**Problem statement**
Set down, character for character, everything in the records below from the line holding "Task: Retweet the tweet with 210 retweets" down to the line holding "Given: Click the floating plus button", and no other line.
### Provided records
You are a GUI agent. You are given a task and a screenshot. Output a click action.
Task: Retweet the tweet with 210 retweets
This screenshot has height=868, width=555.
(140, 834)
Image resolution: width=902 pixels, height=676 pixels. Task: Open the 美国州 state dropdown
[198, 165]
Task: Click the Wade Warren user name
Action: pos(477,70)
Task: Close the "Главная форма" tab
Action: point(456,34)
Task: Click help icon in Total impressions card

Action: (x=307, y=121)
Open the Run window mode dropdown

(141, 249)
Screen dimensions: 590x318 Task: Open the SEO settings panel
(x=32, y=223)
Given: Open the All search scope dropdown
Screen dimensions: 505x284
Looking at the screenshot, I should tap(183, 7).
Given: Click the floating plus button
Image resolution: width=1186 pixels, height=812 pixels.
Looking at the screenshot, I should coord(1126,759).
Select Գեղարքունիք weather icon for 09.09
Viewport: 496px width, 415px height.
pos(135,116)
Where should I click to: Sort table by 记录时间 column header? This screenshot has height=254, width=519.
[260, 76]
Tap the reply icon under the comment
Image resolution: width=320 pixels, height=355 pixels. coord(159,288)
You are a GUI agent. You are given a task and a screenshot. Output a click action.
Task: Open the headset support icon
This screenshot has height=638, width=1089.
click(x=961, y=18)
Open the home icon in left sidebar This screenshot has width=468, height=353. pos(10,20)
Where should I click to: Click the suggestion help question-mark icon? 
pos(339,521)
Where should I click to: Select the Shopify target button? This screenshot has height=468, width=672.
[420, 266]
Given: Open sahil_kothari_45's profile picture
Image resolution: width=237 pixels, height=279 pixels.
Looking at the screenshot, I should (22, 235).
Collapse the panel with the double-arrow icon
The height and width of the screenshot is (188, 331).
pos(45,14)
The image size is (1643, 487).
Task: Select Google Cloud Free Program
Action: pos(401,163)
######
**Solution for this task**
Task: Retweet the tweet with 210 retweets
This screenshot has height=868, width=555.
(140, 834)
Image resolution: width=902 pixels, height=676 pixels. Task: Open the 美国州 state dropdown
[198, 165]
Task: Click the Wade Warren user name
Action: pos(477,70)
Task: Close the "Главная форма" tab
Action: point(456,34)
Task: Click help icon in Total impressions card

Action: (x=307, y=121)
Open the Run window mode dropdown

(141, 249)
Screen dimensions: 590x318 Task: Open the SEO settings panel
(x=32, y=223)
Given: Open the All search scope dropdown
Screen dimensions: 505x284
Looking at the screenshot, I should tap(183, 7).
Given: Click the floating plus button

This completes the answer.